¿Cuántas veces hemos oído hablar de la gente casi sin conocerla?
Calentona, subnormal, aprovechado, trápala, majareta "perdío", medio tonto, poco hombre, seria, cachondo, frígida, estrecha, golfo, buena gente, generoso, tiquismiquis, sieso; en fin, una cantidad ingente de etiquetas que colocamos a la gente, sin habernos comido un arroba de sal con ella.
Aparte de los gustos sexuales de cada uno, hay muchos vericuetos en la vida de cada persona, y un sinfín de circunstancias en la existencia de cada ser que normalmente desconocemos a la hora de colocar una etiqueta.
Etiquetar es muy fácil, des-etiquetar , yo diría que es casi imposible.
Cuando etiquetamos a una persona, la estamos condenando a llevar colgado el San Benito de por vida; y lo peor de todo es que cada vez que vayamos a tener alguna relación con ella diremos: ¡Bah, ese es tal, o esa es cual! Sin comernos, como dije antes, mínimo, una arroba de sal con el o ella.
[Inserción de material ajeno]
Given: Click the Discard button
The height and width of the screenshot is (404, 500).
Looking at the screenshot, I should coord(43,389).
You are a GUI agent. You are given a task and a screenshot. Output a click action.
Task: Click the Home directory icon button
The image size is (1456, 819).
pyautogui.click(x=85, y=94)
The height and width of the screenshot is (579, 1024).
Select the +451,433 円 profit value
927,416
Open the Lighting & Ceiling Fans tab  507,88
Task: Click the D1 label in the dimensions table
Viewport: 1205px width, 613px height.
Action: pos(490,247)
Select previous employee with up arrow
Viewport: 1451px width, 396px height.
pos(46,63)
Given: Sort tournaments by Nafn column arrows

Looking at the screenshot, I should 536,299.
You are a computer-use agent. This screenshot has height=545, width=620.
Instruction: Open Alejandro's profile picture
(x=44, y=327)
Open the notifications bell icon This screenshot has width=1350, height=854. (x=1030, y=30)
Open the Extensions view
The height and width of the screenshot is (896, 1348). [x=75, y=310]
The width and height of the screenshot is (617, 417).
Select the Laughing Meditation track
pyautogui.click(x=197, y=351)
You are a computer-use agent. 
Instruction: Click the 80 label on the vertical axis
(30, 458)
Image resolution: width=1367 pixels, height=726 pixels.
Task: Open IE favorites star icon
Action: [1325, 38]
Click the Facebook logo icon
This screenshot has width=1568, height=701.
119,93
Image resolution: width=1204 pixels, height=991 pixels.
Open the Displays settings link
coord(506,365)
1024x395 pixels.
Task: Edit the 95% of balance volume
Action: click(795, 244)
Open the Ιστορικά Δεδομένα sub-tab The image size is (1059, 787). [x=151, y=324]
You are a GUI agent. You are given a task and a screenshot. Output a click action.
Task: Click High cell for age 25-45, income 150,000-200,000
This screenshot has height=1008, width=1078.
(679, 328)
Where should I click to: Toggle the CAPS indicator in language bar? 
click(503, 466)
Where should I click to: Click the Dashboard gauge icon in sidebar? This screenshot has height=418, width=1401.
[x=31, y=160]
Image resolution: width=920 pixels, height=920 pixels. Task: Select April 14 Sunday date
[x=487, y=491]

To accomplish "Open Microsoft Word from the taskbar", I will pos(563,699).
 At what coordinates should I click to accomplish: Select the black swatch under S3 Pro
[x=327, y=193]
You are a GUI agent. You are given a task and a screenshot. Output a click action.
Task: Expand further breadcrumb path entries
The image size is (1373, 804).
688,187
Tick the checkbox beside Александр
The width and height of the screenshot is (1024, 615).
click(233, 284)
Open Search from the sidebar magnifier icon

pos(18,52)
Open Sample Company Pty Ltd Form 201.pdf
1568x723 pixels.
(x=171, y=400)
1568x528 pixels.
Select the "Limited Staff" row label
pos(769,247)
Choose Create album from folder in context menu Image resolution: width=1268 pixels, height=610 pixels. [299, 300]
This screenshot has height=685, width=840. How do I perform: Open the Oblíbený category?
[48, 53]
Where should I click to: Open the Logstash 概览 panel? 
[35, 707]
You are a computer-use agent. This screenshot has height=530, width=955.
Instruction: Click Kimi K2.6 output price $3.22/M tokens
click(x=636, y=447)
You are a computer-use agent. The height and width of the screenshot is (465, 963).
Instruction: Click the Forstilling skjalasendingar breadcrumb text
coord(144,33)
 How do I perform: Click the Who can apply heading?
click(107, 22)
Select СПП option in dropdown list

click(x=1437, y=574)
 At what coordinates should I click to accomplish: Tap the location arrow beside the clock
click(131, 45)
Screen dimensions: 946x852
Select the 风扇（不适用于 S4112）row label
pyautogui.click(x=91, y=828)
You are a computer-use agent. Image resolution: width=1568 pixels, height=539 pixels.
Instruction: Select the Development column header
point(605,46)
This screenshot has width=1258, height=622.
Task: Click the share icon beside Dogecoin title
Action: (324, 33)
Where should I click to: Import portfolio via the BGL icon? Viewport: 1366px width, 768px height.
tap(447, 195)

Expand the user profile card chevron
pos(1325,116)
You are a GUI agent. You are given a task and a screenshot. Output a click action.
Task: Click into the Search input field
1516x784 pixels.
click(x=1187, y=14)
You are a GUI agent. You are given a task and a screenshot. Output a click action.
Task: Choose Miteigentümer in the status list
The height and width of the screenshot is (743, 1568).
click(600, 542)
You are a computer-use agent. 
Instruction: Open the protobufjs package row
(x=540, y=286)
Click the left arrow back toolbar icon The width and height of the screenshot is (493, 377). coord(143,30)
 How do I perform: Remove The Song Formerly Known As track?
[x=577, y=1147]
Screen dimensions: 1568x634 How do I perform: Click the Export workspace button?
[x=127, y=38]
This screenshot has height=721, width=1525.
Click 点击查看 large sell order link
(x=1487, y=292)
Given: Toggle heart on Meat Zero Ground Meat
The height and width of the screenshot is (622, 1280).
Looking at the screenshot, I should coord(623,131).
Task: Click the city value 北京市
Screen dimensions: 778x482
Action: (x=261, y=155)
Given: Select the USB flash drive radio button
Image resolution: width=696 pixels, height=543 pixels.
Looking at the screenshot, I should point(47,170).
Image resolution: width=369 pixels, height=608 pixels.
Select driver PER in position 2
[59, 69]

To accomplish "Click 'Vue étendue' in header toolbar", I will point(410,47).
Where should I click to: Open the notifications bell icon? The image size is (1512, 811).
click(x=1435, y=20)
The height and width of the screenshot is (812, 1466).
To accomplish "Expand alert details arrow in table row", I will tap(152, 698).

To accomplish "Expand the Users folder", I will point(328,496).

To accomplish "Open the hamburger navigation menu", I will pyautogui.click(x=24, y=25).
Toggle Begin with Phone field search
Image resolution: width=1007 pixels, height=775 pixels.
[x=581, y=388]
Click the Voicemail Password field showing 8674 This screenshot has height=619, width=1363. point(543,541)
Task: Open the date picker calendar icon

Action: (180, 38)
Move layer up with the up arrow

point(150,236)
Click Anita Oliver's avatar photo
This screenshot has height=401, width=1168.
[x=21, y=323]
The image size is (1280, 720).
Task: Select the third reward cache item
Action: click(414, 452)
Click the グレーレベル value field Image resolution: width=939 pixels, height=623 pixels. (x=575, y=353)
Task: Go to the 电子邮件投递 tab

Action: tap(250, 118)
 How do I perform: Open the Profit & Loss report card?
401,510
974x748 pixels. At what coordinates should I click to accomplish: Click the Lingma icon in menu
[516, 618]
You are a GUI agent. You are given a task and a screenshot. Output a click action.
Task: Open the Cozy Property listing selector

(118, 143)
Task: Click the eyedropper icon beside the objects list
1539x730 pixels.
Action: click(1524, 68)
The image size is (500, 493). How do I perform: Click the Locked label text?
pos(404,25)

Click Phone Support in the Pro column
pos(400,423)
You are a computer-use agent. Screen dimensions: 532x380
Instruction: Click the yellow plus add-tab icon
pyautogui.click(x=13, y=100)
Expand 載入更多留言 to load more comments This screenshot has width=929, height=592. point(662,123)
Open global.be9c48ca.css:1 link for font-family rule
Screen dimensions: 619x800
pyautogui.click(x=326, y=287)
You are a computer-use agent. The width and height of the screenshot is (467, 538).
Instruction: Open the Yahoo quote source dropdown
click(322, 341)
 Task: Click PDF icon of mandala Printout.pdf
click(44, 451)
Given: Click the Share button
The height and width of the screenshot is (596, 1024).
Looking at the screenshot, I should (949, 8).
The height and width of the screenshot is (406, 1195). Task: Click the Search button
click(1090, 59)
Las etiquetas, que algún o alguna hija puta ha puesto, hace que todo el mundo que te conozca prejuzgue de ti, y por ende, que prejuzgues a la gente.
Y pongo un ejemplo:
Una persona que le gustan las bromas, que disfruta riéndose de todo, incluso de las cosas que le pasan a ella misma, automáticamente se le coloca una etiqueta, la que prefiráis, más dura o menos dura.
Eso influye en el trato de los demás hacia esa persona; los demás, que desconocen abiertamente su personalidad, y que por tanto, no tienen capacidad para valorarla; la tratan de insustancial, de baladí, de trivial, de fútil, desconociendo abiertamente la capacidad y los sentimientos de la persona en cuestión.
Incluso te etiquetan personas que conviven contigo una cantidad de años, tu pareja, tus hijos, tus padres...
Las etiquetas son para la ropa, y ya ni eso, están casi todas tergiversadas y la mayoría mienten.